PROBLEM =>
Write out the records beneath this line exactly as they appear, minus any images.

Records from a collection =>
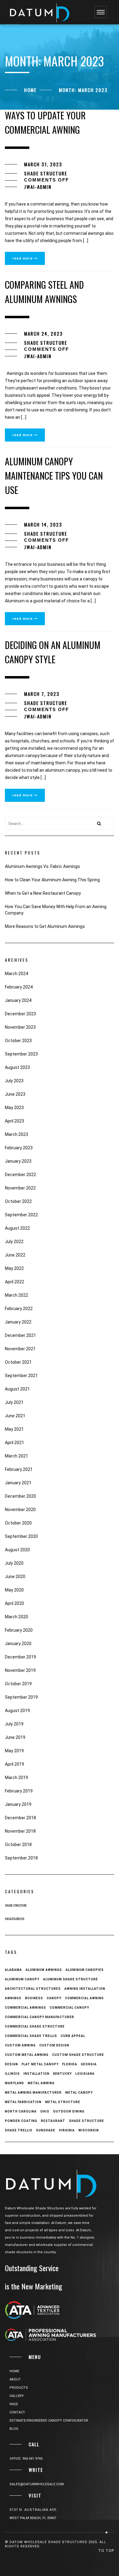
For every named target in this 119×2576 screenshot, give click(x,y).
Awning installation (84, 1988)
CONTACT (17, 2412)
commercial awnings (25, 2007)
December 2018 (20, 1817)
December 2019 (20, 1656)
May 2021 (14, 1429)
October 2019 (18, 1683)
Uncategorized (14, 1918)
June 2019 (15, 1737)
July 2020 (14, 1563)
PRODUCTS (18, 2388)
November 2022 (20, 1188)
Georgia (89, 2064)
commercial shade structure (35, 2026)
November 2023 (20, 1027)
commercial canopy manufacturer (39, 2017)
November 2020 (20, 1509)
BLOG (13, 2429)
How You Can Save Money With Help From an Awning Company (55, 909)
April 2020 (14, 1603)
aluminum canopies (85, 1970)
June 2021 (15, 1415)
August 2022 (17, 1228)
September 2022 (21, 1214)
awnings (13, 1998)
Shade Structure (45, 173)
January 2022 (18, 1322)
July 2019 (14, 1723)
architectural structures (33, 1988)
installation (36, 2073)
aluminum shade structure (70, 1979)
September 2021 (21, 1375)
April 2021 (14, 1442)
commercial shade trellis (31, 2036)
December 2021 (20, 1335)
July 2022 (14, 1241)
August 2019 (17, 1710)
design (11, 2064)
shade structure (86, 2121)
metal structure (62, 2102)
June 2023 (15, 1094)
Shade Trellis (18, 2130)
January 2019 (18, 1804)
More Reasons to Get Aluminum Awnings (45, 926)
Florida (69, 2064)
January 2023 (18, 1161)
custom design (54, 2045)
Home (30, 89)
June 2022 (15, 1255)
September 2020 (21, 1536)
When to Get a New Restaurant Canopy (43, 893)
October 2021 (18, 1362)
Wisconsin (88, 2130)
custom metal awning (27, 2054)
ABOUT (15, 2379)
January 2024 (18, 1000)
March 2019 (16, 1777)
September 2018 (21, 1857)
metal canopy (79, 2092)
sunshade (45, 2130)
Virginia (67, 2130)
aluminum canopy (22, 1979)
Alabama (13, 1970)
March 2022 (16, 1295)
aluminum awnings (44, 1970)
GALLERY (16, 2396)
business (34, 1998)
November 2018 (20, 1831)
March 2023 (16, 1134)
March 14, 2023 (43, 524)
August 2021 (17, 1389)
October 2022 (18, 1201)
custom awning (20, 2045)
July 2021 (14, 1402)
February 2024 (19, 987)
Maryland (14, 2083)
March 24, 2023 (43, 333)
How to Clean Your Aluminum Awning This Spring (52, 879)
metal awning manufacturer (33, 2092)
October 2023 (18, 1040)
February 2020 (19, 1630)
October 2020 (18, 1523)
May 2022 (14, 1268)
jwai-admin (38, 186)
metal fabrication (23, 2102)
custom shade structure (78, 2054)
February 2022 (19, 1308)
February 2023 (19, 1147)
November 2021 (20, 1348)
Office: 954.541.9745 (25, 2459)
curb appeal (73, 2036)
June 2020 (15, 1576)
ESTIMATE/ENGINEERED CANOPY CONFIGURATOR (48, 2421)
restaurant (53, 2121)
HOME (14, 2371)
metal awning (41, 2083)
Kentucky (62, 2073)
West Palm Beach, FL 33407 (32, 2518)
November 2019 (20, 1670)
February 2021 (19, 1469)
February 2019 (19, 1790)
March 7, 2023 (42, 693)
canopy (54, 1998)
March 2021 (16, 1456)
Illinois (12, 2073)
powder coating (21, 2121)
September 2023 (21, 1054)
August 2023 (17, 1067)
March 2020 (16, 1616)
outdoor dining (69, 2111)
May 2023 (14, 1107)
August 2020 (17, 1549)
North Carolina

SOLUTION TO THIS TASK =>
For every named target in this 119×2576 screenshot, give click(x,y).
Awning installation (84, 1988)
CONTACT (17, 2412)
commercial awnings (25, 2007)
December 2018 (20, 1817)
December 2019 (20, 1656)
May 2021 (14, 1429)
October 2019 (18, 1683)
Uncategorized (14, 1918)
June 2019 (15, 1737)
July 2020 (14, 1563)
PRODUCTS (18, 2388)
November 2022 (20, 1188)
Georgia (89, 2064)
commercial shade structure (35, 2026)
November 2023 (20, 1027)
commercial canopy manufacturer (39, 2017)
November 2020 (20, 1509)
BLOG (13, 2429)
How You Can Save Money With Help From an Awning Company (55, 909)
April 2020 (14, 1603)
aluminum canopies (85, 1970)
June 2021 (15, 1415)
August 2022 (17, 1228)
September 2022 (21, 1214)
awnings (13, 1998)
Shade Structure (45, 173)
January 2022 (18, 1322)
July 2019 (14, 1723)
architectural structures (33, 1988)
installation (36, 2073)
aluminum shade structure (70, 1979)
September 2021 (21, 1375)
April 2021 (14, 1442)
commercial shade trellis (31, 2036)
December 2021 (20, 1335)
July 2022 (14, 1241)
August 2019 (17, 1710)
design (11, 2064)
shade structure (86, 2121)
metal structure (62, 2102)
June 2023 (15, 1094)
Shade Trellis (18, 2130)
January 2019 (18, 1804)
More Reasons to Get Aluminum Awnings (45, 926)
Florida (69, 2064)
January 2023 (18, 1161)
custom design (54, 2045)
Home (30, 89)
June 2022 (15, 1255)
September 2020 (21, 1536)
When to Get a New Restaurant Canopy (43, 893)
October 2021 (18, 1362)
Wisconsin (88, 2130)
custom metal awning (27, 2054)
ABOUT (15, 2379)
January 2024 (18, 1000)
March 2019 (16, 1777)
September 2018 (21, 1857)
metal canopy (79, 2092)
sunshade (45, 2130)
Virginia (67, 2130)
aluminum canopy (22, 1979)
Alabama (13, 1970)
March 2022 (16, 1295)
aluminum awnings (44, 1970)
GALLERY (16, 2396)
business (34, 1998)
November 2018 (20, 1831)
March 2023 (16, 1134)
March 14, 2023 (43, 524)
August 2021 (17, 1389)
October 2022 (18, 1201)
custom awning (20, 2045)
July 2021 (14, 1402)
February 2024 (19, 987)
Maryland (14, 2083)
March 24, 2023 (43, 333)
How to Clean Your Aluminum Awning This Spring (52, 879)
metal awning manufacturer (33, 2092)
October 2023 (18, 1040)
February 2020 (19, 1630)
October 2020 (18, 1523)
May 2022 (14, 1268)
jwai-admin (38, 186)
metal fabrication (23, 2102)
custom shade structure (78, 2054)
February 2022 (19, 1308)
February 2023 (19, 1147)
November 2021 (20, 1348)
Office: 954.541.9745 (25, 2459)
curb appeal (73, 2036)
June 2020 (15, 1576)
ESTIMATE/ENGINEERED CANOPY CONFIGURATOR (48, 2421)
restaurant (53, 2121)
HOME (14, 2371)
metal awning (41, 2083)
Kentucky (62, 2073)
West Palm Beach, FL 33407 (32, 2518)
November 2019 (20, 1670)
February 2021 (19, 1469)
February 2019 (19, 1790)
March 7, 2023 (42, 693)
canopy (54, 1998)
March 2021 (16, 1456)
Illinois (12, 2073)
powder coating (21, 2121)
September 2023 (21, 1054)
August 2023 (17, 1067)
March 2020 (16, 1616)
outdoor dining (69, 2111)
May 2023 (14, 1107)
August 2020 (17, 1549)
North Carolina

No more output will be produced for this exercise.